I think for question C the answer should be 7 because only when the level falls to level 2 will produce observable light, which means only 10 to 3 can produce observable light. Thus the answer should be 7
Well, yes and no. Yes, as it turns out the only emissions of hydrogen visible to a human eye are when the lower energy level is 2. But no, physics the word “observed” does not just mean “observed by the naked eye” — it really means “detected (using any suitable apparatus)”. So, while most of the lines are in the UV or IR parts of the spectrum, they can still be detected using some sensors and so they can all be observed.
In the exam, unless a question specifically refers to the human senses in some way, you should assume that ‘observable” means “could be detected by some sensor system”
Thanks so much for the website it’s really useful!
Please could you explain your answer to part c? Sigma notations don’t come naturally to me
At energy level 10, we can generate 9 emission lines, corresponding to the photons emitted when we drop from 10 to 9, 10 to 8, 10 to 7, and so on down to 10 to 1. At energy level 9 we can generate 8 emission lines, corresponding to the photons emitted when we drop from 9 to 8, 9 to 7, 9 to 6, and so on down to 9 to 1.

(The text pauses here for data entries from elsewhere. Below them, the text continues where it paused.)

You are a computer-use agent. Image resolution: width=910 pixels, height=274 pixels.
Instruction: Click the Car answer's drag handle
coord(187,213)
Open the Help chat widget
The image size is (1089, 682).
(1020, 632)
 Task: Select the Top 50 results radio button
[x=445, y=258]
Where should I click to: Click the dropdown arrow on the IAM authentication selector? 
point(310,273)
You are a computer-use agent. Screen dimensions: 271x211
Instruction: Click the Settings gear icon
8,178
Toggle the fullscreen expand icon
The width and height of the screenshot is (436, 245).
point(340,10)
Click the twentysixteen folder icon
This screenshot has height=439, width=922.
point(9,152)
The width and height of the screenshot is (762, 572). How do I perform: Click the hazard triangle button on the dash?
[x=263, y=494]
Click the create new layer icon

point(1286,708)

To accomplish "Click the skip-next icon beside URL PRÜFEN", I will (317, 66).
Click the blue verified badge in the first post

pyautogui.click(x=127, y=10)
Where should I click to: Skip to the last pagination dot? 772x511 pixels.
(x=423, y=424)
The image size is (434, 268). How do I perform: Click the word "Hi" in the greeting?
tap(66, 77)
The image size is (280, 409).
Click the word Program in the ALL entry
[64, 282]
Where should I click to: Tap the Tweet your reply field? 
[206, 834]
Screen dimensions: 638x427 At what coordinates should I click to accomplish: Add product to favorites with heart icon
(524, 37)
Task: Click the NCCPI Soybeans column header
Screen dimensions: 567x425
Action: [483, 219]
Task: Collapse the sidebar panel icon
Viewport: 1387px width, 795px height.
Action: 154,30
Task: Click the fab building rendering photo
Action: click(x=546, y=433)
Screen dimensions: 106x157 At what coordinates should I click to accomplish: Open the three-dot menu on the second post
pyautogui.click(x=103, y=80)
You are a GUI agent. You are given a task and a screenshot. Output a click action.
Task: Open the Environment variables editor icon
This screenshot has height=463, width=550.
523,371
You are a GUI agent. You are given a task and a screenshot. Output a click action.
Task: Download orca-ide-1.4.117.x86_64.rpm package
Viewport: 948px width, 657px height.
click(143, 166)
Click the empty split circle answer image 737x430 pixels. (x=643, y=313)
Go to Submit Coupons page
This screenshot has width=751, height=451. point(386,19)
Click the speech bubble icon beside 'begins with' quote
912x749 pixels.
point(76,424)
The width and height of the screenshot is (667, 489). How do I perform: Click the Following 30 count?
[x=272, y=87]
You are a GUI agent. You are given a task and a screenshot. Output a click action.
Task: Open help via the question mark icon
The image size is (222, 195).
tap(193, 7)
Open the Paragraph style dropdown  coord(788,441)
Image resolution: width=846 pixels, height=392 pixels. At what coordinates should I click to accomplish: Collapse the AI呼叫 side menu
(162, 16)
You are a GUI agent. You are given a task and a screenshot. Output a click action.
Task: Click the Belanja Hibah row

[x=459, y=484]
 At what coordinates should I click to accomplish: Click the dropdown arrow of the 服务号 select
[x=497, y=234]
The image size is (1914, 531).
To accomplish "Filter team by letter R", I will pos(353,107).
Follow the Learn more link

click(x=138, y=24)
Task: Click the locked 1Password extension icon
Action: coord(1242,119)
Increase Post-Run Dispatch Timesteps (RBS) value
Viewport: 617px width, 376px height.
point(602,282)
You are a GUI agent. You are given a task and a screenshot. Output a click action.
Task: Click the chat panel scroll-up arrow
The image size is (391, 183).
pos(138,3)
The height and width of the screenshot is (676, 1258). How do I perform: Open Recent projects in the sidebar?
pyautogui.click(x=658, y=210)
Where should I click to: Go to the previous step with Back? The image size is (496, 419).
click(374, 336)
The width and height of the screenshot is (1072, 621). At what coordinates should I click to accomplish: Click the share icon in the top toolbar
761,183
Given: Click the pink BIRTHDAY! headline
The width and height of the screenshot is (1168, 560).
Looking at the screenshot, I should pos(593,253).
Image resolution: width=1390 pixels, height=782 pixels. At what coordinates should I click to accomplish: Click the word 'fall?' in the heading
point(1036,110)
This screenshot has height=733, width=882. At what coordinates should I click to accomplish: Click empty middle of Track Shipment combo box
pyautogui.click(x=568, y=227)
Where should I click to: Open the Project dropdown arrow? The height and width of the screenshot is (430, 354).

In general, at energy level n we generate (n-1) emission lines. So the total number of emission lines is 1 + 2 + 3 + 4 + 5 + 6 + 7 + 8 + 9, corresponding to the lines generated by energy levels 2, 3, 4, 5, 6, 7, 8 and 9 respectively.
The notation Σn, where 1 ≤ n ≤ 9, just means 1 + 2 + 3 + 4 + 5 + 6 + 7 + 8 + 9.
Hi, this topic isn’t really going to be covered for my A Levels until November, so do you have any useful links where I can learn about quantum mechanics(if this is that topic)?
To answer this question you need to know that the energy E of a photon is related to its frequency f by the equation E = hf where h is the Planck constant that the question refers to. The only bit of the syllabus that covers this is “atomic structure”, which is a bit cryptic. You could try looking at this site: http://www.bbc.co.uk/education/topics/znv39j6, especially the sections on wave particle duality and spectra.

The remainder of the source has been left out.